▸ EXERCÍCIO: Reproduza fielmente o trecho que começa na linha que contém "You are a GUI" e termina na linha que contém "Viewport: 1562px width, 879px height.", com as duas extremidades incluídas.

▸ MATERIAL FORNECIDO:
-*-*-
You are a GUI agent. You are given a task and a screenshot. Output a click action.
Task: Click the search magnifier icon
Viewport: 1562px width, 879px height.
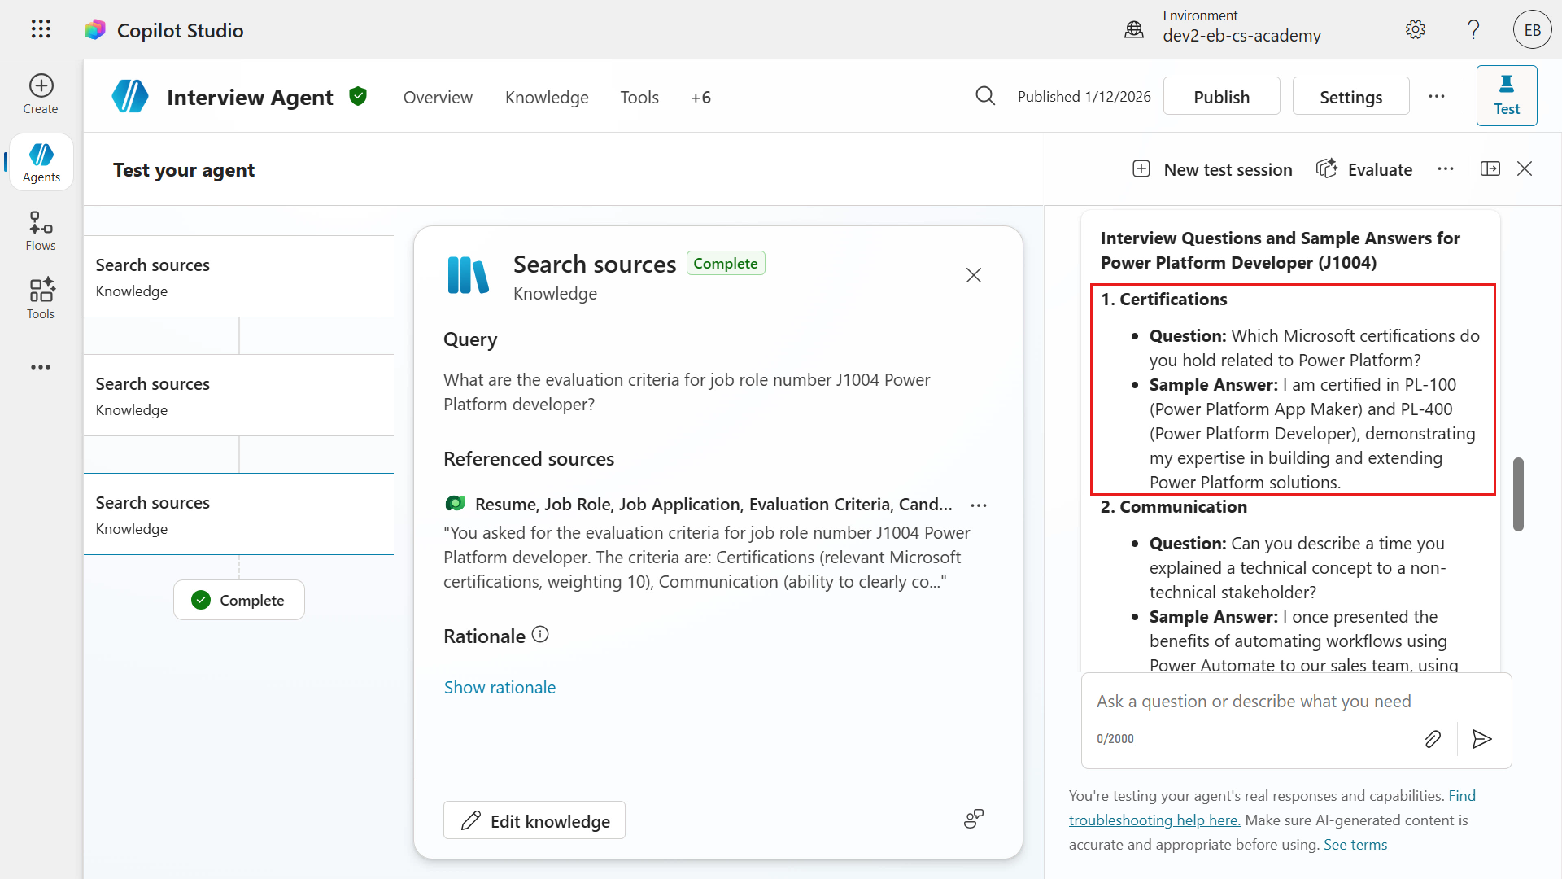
-*-*-
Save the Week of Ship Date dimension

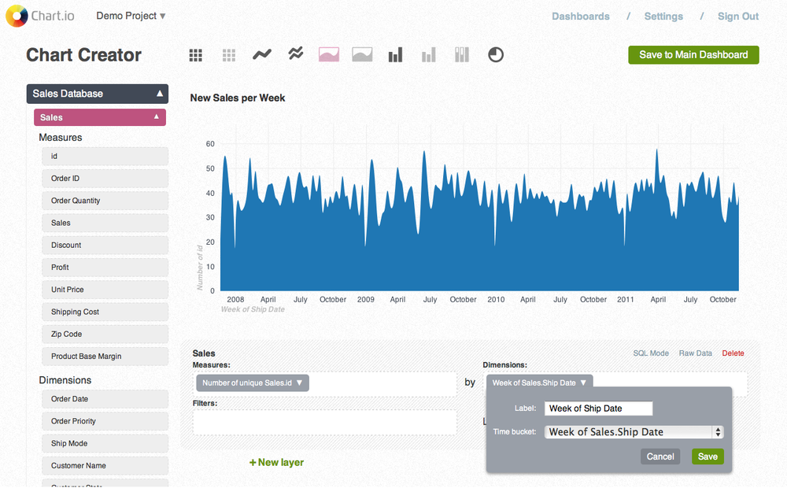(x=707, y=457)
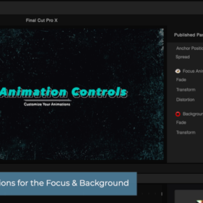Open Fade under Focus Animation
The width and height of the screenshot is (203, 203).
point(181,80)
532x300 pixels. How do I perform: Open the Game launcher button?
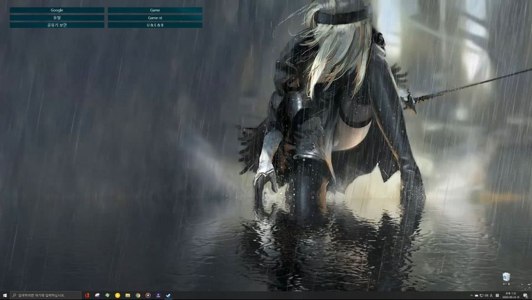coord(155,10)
-*-*-
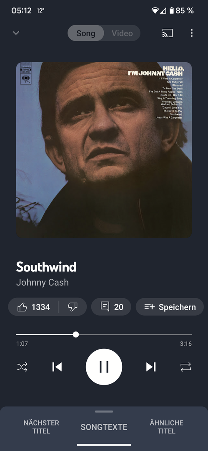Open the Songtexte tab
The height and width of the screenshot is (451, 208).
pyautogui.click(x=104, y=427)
-*-*-
▸ RESPOSTA DA TAREFA:
You are a GUI agent. You are given a task and a screenshot. Output a click action.
Task: Click the search magnifier icon
Viewport: 1562px width, 879px height.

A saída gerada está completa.